On January 30, 2023, the Biden Administration announced its intent to extend the automatic expiration of both the national emergency and public health emergency declarations related to the Covid-19 pandemic that have been in effect since 2020. The national emergency is set to expire on March 1, 2023, and the public health emergency is set to expire on April 11, 2023. The Biden Administration is planning to wind down both declarations by extending the expiration dates to May 11, 2023. The wind down does not impose or change any existing rules or regulations regarding Covid-19 testing, masking, or vaccine mandates. In connection with this announcement, the Centers for Medicare & Medicaid Services (CMS) provided an updated factsheet for Medicare and Medicaid providers regarding how the end of the declarations will impact existing Covid-19 waivers and flexibilities that have been in existence since 2020.
On January 17, 2023, the Centers for Medicare & Medicaid Services (CMS) announced the expansion of three existing accountable care initiatives: the Medicare Shared Savings Program (MSSP), the Accountable Care Organization Realizing Equity, Access, and Community Health (ACO Reach) Model, and the Kidney Care Choices (KCC) Model.
Accountable Care Organizations are groups of doctors, hospitals, and other healthcare providers, who collaborate to provide coordinated care to their Medicare beneficiaries. A brief description of each model is as follows:
• The Shared Savings Program is a permanent program in Medicare that was established by the Affordable Care Act. It is the largest accountable care initiative in the country. Policies finalized in the CY 2023 Medicare Physician Fee Schedule are expected to increase participation in the program, especially in rural and underserved areas.
• The ACO Reach Model aims to improve the quality of care through improved coordination and increased access to accountable care in underserved communities to close racial and ethnic disparities among people with traditional Medicare in accountable care relationships.
• The KCC Model focuses on coordinating care for Medicare beneficiaries with chronic kidney disease stages 4 and 5 and end-stage renal disease. The KCC Model also focuses on delaying the onset of dialysis and increasing access to kidney transplantation.
CMS is seeking to have all people with traditional Medicare in an accountable care relationship by 2030.

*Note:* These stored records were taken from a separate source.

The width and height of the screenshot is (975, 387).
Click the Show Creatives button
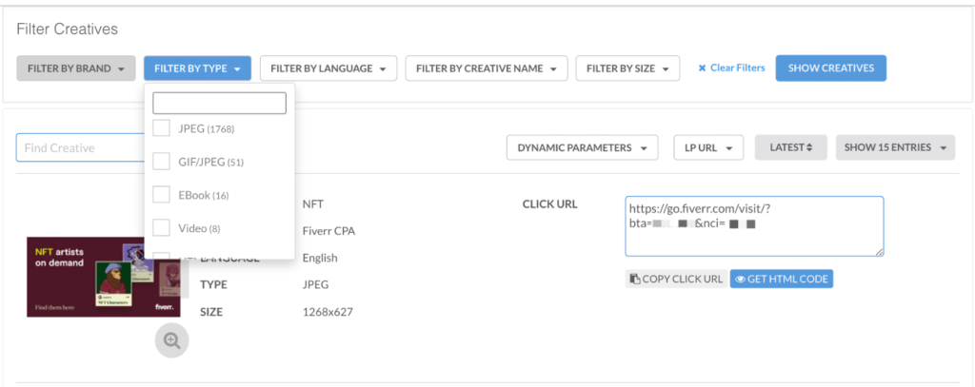tap(830, 68)
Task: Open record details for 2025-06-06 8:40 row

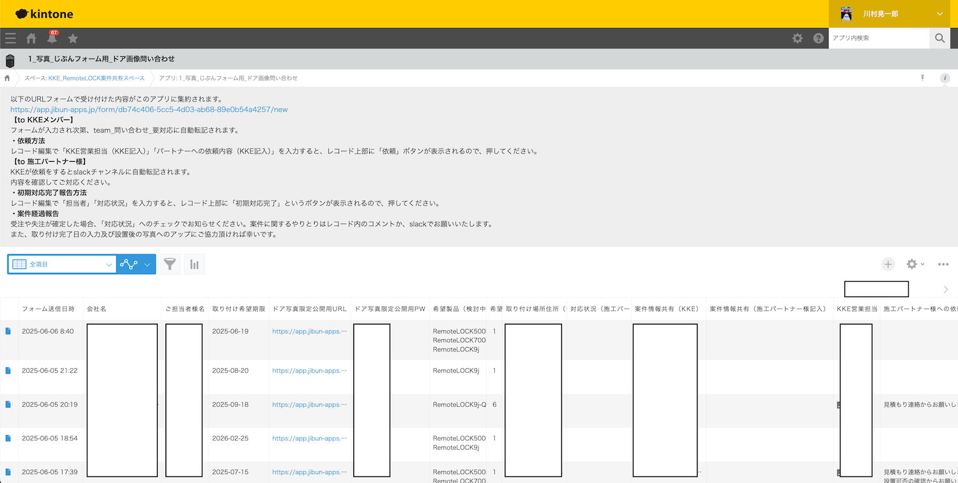Action: point(8,332)
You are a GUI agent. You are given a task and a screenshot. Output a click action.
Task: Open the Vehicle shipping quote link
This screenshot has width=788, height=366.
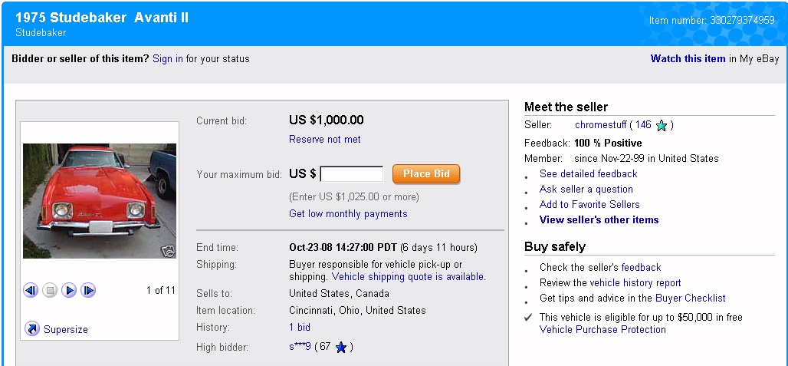[409, 277]
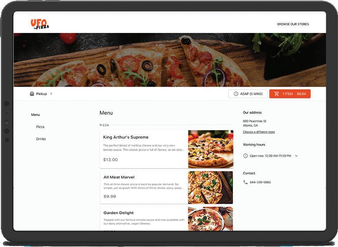Open Browse Our Stores link
The height and width of the screenshot is (247, 338).
click(293, 24)
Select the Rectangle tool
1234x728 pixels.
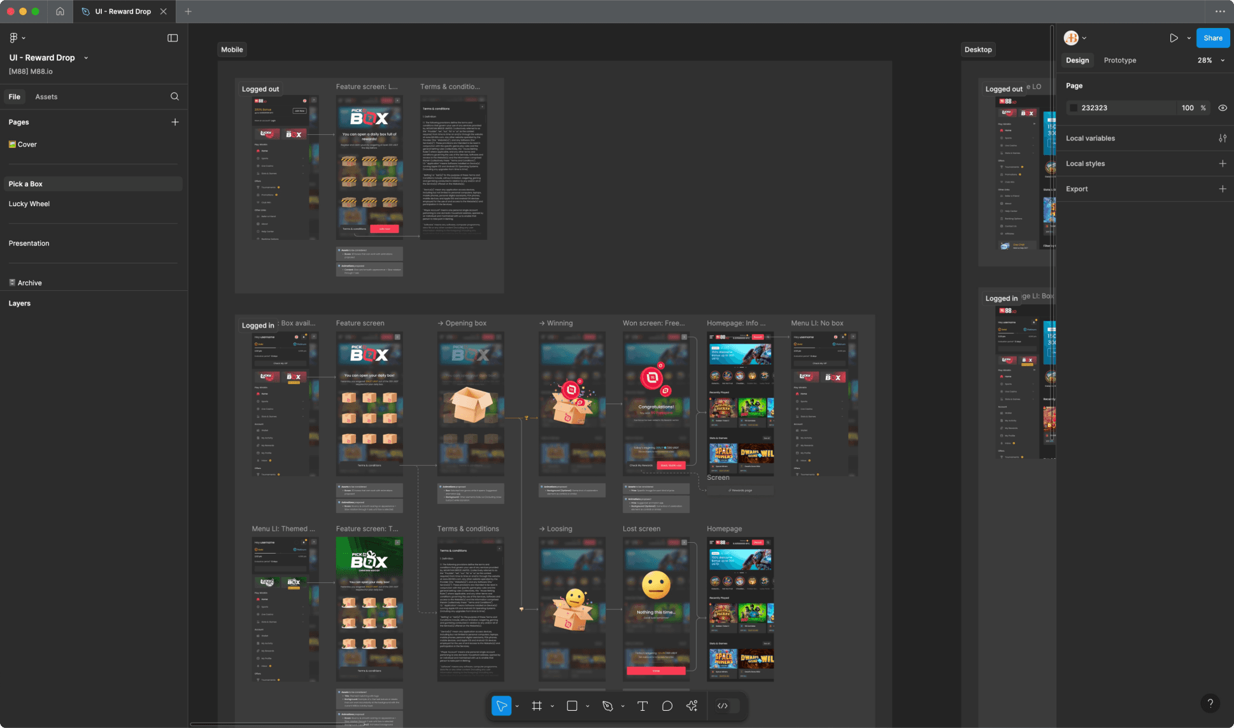pos(572,706)
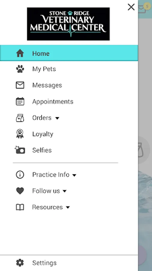
Task: Close the side menu with the X
Action: point(131,7)
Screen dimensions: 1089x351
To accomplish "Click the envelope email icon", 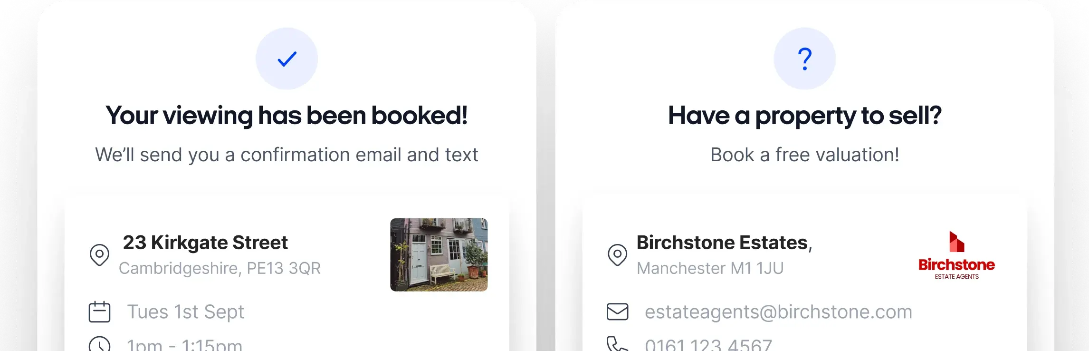I will (617, 312).
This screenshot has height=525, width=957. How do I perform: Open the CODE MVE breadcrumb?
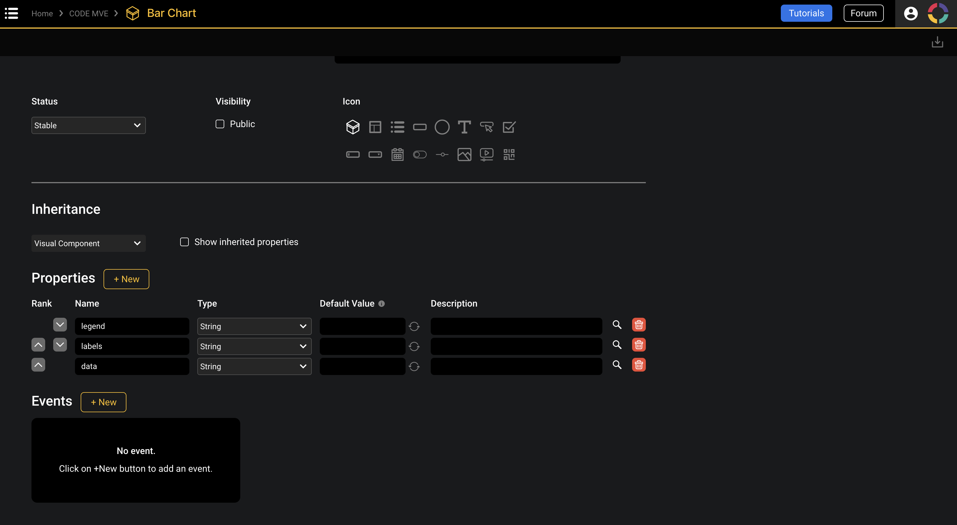click(88, 13)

On January 30, 2023, the Centers for Medicare & Medicaid Services (CMS) released a final rule detailing how it will remedy overpayments to insurance companies administering Medicare Advantage Plans (MA Plans). The rule comes in response to audits of MA Plans from 2011 through 2013 that revealed inflation in the Risk Adjustment Data Validation (RADV) (CMS’s audit and oversight tool of MA Plans). CMS determined that the RADV was inflated because the medical diagnoses submitted for payment were not supported in the applicable medical record, resulting in significant overpayments to these MA Plans.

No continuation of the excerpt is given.